In 2009, Washington imposed an anti-dumping duty on Chinese vitamin C imports from China at $3.99 a kilo because of the negative impact of the imports on local industry. The duties are for five years, according to the notification from the U.S. Central Board of Excise and Customs.
However, there are questions about the authenticity of Beijing interference because of lack of identification of a particular Chinese law that led to the cartel.
The class action lawsuit was filed by Animal Science. They filed the lawsuit because the alleged collusion happened in the U.S. in 2005 when sales representatives of the four companies allegedly agreed to fix prices during a trade show in Las Vegas.
Besides the financial aspect, the question over the flooding of vitamin C is also one of health because of previous problems with Chinese-made products ranging from toys to milk found to have been tainted.
What makes it difficult for American buyers to distinguish a made-in-China and made-in-the U.S. product is that the labels state that the vitamin C are marketed by or distributed by a company with a U.S. office address. Another danger is the proliferation of fake products from overseas.

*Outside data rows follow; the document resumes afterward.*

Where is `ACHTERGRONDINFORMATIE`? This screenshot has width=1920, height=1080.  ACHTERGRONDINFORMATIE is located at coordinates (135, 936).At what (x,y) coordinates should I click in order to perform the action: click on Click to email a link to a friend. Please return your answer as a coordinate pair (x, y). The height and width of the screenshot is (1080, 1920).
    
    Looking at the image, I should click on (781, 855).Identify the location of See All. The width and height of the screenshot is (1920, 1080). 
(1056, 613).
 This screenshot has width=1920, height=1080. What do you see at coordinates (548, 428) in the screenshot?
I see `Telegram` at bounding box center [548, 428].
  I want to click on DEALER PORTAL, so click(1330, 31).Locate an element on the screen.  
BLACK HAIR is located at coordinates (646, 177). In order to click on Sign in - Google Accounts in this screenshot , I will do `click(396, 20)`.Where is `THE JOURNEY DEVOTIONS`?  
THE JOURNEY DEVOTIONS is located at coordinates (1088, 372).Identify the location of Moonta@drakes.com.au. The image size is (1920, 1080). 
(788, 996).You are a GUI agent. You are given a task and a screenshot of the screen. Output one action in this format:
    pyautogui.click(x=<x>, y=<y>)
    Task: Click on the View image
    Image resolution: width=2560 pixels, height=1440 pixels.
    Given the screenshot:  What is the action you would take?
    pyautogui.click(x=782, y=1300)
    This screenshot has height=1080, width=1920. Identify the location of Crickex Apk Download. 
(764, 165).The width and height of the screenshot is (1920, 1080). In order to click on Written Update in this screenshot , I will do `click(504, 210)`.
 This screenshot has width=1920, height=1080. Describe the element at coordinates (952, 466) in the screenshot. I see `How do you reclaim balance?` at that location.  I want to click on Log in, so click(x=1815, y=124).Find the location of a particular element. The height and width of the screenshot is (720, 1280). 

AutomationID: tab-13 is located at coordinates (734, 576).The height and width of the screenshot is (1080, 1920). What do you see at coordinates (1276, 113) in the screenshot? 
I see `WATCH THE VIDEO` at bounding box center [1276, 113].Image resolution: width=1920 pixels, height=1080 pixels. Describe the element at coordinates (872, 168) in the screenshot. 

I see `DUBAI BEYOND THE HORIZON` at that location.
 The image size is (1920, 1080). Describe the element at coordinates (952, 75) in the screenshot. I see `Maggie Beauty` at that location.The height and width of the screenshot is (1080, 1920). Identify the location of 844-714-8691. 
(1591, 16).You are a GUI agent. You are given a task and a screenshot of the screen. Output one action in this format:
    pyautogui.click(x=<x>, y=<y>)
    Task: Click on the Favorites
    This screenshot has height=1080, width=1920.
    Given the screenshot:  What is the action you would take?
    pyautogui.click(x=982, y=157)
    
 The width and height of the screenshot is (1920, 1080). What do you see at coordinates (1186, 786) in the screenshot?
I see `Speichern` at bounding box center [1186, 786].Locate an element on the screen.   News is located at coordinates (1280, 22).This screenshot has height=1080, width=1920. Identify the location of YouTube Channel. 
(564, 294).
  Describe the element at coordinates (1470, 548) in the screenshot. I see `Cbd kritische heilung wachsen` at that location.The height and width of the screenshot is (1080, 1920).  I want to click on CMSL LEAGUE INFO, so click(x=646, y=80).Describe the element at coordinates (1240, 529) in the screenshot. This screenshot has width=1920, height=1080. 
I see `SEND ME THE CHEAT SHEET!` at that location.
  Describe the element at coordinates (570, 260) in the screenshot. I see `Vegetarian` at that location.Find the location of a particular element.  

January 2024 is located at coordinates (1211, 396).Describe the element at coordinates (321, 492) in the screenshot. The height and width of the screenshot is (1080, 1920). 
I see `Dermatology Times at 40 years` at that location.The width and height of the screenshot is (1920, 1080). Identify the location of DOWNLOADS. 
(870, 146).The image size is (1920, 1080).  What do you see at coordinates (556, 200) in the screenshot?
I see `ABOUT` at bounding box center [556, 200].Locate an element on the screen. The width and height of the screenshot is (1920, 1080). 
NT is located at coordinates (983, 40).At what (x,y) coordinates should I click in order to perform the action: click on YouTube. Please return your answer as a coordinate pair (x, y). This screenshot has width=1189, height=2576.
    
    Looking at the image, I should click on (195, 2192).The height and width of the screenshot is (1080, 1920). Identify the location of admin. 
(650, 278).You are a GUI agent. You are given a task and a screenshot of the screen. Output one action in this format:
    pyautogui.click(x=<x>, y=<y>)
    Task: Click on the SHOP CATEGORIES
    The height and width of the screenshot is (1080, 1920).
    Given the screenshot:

Why Is There So Much Focus On Vitamin C?
Vitamin C is an essential nutrient for humans because ascorbic acid acts as an antioxidant by protecting the body against oxidative stress. It is made internally by almost all organisms with the exception of certain mammals, including human beings.
Lack of vitamin C causes scurvy, which leads to the formation of brown spots on the skin, spongy gums and bleeding from all mucous membranes. Vitamin C could be sourced naturally from fruits such as citrus or in pill form.
The U.S. National Academy of Sciences recommends 69-95 milligrams of vitamin C per day, which is higher than the World Health Organization recommendation of 45 mg.
In 2010, sales of vitamin C in the U.S. reached $970 million.